** EXERCISE INSTRUCTIONS **
Print the data that follows exactly as it stands, from its first line through the line containing "Task: Click help", and stop there.

** AVAILABLE RECORDS **

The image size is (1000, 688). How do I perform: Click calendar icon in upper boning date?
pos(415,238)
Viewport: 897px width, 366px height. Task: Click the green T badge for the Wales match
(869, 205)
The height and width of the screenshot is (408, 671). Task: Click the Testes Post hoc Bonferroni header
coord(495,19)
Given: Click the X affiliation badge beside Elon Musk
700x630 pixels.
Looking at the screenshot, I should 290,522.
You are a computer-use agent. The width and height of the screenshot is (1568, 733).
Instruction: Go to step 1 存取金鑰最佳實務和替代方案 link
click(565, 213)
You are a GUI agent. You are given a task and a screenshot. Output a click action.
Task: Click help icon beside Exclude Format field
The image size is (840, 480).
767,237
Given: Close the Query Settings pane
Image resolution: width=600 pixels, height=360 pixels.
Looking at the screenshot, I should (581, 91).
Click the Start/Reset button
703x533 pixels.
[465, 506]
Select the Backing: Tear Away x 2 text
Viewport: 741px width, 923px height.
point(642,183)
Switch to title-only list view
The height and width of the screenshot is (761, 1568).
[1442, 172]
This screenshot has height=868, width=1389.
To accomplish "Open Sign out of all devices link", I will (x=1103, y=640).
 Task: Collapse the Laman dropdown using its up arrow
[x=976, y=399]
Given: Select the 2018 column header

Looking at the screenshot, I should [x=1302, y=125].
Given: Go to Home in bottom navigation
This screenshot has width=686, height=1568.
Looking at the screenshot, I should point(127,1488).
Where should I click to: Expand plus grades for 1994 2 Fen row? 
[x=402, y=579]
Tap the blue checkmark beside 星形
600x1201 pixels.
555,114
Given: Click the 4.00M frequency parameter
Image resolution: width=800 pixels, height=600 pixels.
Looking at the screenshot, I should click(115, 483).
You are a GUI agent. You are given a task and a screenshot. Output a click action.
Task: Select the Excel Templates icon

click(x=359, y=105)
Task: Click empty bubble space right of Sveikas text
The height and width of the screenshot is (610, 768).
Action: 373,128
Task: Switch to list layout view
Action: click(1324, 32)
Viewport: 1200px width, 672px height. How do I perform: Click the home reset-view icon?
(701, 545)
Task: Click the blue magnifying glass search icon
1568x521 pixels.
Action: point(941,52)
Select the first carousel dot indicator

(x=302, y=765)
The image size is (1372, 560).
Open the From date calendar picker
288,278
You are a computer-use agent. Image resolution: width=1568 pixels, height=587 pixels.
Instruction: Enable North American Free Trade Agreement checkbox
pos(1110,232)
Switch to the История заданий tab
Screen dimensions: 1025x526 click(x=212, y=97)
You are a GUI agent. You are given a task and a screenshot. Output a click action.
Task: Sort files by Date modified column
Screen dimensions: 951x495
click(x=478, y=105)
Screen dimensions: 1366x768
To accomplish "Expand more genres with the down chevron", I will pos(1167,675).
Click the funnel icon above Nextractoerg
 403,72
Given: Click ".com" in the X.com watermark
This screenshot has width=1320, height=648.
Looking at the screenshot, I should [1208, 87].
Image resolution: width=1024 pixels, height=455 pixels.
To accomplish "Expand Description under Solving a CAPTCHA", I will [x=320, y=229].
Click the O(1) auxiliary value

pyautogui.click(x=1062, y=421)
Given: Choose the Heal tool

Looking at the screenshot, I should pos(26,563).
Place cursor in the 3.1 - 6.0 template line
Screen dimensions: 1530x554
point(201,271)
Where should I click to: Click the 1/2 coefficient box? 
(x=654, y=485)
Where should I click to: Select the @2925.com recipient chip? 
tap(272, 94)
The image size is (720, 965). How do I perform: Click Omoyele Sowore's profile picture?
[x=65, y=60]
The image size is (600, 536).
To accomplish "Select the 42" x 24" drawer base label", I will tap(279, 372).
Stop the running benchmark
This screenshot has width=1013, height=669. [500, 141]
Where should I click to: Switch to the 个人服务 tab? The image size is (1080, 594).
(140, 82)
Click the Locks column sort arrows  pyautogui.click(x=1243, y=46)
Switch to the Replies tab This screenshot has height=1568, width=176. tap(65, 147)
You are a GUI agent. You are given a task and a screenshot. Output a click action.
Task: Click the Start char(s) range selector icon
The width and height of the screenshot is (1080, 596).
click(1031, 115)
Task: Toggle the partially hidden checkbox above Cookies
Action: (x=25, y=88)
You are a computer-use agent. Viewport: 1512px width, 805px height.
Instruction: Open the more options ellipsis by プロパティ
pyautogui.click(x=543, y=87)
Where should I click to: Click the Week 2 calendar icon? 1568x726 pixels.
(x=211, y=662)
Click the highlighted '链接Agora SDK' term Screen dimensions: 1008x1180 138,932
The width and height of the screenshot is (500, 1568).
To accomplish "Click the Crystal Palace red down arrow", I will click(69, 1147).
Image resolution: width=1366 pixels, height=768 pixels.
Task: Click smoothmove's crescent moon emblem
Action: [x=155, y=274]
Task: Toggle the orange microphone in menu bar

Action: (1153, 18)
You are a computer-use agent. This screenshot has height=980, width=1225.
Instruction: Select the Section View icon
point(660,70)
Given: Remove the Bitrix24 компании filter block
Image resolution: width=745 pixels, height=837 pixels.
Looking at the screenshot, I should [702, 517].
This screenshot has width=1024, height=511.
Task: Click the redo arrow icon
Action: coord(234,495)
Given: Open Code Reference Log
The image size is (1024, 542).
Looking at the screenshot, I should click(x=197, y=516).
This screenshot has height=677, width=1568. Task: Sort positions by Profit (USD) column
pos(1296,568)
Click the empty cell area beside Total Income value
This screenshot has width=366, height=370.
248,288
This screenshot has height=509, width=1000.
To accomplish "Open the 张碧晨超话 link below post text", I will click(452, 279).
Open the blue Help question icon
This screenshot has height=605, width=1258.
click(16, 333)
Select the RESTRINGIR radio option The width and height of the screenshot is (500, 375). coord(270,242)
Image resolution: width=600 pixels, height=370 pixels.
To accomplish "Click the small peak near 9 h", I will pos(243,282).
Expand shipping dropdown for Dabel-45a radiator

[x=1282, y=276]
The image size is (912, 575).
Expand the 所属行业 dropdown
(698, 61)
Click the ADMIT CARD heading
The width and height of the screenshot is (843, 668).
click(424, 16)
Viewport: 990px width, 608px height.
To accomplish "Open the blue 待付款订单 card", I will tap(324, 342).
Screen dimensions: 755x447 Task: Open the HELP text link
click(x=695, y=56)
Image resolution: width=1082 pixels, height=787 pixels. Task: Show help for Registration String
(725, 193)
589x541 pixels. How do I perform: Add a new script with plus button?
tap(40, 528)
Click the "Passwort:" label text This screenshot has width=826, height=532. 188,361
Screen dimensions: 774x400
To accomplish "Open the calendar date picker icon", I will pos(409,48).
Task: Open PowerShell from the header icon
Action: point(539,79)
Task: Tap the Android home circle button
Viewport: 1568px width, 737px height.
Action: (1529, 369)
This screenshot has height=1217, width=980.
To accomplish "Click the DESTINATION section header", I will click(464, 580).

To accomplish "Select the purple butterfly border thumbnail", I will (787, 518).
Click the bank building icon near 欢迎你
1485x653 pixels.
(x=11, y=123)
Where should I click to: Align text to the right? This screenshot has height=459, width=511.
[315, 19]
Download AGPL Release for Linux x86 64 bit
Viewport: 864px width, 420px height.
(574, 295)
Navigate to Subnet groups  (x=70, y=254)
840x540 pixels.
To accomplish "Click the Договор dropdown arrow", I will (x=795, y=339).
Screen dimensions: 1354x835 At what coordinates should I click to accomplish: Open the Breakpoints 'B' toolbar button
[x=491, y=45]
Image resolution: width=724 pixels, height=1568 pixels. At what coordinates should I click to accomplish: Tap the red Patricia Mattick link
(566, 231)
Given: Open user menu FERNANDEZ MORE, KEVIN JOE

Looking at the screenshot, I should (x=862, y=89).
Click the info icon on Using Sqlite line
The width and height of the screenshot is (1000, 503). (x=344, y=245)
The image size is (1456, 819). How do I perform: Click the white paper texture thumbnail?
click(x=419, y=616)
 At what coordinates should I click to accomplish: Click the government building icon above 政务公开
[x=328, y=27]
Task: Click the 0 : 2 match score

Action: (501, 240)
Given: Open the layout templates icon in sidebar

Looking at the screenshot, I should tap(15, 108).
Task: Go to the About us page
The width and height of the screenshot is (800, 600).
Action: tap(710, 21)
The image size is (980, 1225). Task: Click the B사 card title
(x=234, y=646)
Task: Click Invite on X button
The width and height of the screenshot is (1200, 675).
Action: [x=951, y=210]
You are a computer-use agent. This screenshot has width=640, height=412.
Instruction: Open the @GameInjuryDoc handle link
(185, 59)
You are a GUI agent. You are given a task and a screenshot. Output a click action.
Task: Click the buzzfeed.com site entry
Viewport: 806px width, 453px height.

** RESPONSE BOX **
The image size is (1000, 688). How do I perform: Click calendar icon in upper boning date?
pos(415,238)
Viewport: 897px width, 366px height. Task: Click the green T badge for the Wales match
(869, 205)
The height and width of the screenshot is (408, 671). Task: Click the Testes Post hoc Bonferroni header
coord(495,19)
Given: Click the X affiliation badge beside Elon Musk
700x630 pixels.
Looking at the screenshot, I should 290,522.
You are a computer-use agent. The width and height of the screenshot is (1568, 733).
Instruction: Go to step 1 存取金鑰最佳實務和替代方案 link
click(565, 213)
You are a GUI agent. You are given a task and a screenshot. Output a click action.
Task: Click help icon beside Exclude Format field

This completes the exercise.